Das monströse Verbrechen hat seither viele Künstler*innen inspiriert.
Rainer Werner Fassbinder hat sein Theaterstück „Bremer Freiheit“ darüber
geschrieben. Es gibt zahlreiche Bücher und Hörspiele über den Kriminalfall,
[1][eine Schauerballade von Adalbert von Chamisso], ein Musical, eine Oper
und eine Graphic Novel.
Deren Szenario stammt vom Worpsweder Autor Peer Meter – und der hat auch
zusammen mit Regisseur Udo Flohr das Drehbuch für dessen Spielfilmdebüt
„Effigie – Das Gift und die Stadt“ geschrieben. Als Protagonistin fungiert
Cato Böhmer, eine junge Protokollantin am Bremer Gericht, die in den
Kriminalfall verwickelt wird.

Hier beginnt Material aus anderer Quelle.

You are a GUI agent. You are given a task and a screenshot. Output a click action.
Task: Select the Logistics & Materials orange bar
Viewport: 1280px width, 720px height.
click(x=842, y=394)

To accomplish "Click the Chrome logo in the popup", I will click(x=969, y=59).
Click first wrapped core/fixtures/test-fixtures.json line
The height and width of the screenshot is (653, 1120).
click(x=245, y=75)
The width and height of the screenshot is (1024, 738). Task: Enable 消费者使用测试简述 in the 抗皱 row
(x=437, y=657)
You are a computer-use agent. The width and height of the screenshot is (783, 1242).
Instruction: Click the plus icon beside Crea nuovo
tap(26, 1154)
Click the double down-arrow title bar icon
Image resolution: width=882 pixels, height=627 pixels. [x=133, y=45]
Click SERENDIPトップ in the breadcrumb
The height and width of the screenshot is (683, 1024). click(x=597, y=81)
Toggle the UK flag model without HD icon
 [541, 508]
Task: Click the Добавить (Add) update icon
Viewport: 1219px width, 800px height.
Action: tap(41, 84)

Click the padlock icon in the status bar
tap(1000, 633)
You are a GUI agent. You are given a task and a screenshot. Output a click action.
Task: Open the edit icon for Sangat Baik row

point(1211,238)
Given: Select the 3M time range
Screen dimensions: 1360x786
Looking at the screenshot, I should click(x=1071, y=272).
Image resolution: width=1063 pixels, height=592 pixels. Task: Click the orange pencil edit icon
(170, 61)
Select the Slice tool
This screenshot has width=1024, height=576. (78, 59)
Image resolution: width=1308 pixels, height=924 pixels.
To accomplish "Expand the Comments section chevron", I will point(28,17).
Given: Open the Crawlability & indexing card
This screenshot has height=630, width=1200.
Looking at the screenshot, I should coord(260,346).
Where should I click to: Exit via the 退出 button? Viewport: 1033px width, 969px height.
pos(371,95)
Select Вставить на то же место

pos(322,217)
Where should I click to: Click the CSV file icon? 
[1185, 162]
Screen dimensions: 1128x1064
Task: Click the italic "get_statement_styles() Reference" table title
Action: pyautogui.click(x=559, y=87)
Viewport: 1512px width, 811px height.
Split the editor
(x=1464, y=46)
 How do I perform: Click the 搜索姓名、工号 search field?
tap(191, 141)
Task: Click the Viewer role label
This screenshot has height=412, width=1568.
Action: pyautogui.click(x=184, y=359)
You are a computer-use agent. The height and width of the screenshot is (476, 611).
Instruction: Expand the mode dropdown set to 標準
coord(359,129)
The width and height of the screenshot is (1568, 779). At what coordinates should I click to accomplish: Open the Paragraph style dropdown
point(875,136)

Ob es im frühen 19. Jahrhundert tatsächlich
Frauen gab, die an den Gerichten Protokoll führten, ist eher
unwahrscheinlich, und Cato Böhmer ist dann auch eine der wenigen erfundenen
Figuren in diesem Film, [2][der auf den Gerichtsakten des Falls basier]t.
Die im Film auftretenden Opfer, Zeugen, Richter, Senatoren und der
Bürgermeister Johann Smidt haben dagegen tatsächlich gelebt. Und wenn
Gesche Gottfried einige Male etwas antiquiert redet, während die anderen
Figuren in sauberstem modernen Hochdeutsch sprechen, dann sind ihre Sätze
jedenfalls wortwörtlich aus dem Verhörprotokoll übernommen: „Ans Abendessen
habe ich ihr ein wenig gemacht“, sagt sie oder: „Stück a zehn werden es
wohl gewesen sein.“
Udo Flohr erzählt die Geschichte aus der Perspektive dieser 24-jährigen
Frau, weil dadurch ein Panoramablick auf die Stadt Bremen und die dort
damals herrschenden politischen und gesellschaftlichen Zustände möglich
wird. Die Stadt war damals im Umbruch. Die Exklave Bremerhaven war gerade
gegründet worden, damit Bremen einen direkten Zugang zur Nordsee hatte. Der
fortschrittliche Senator Droste plante, eine Eisenbahnstrecke zwischen den
beiden Städten zu bauen. Von alldem erzählt Flohr in Nebensträngen. Es gibt
sogar eine kleine Verschwörungsgeschichte mit einem Kapitän, der den Bau
der Eisenbahn verhindern will, weil er auf den Ausbau des traditionellen
Transports mit Schiffen auf der Weser spekuliert hat.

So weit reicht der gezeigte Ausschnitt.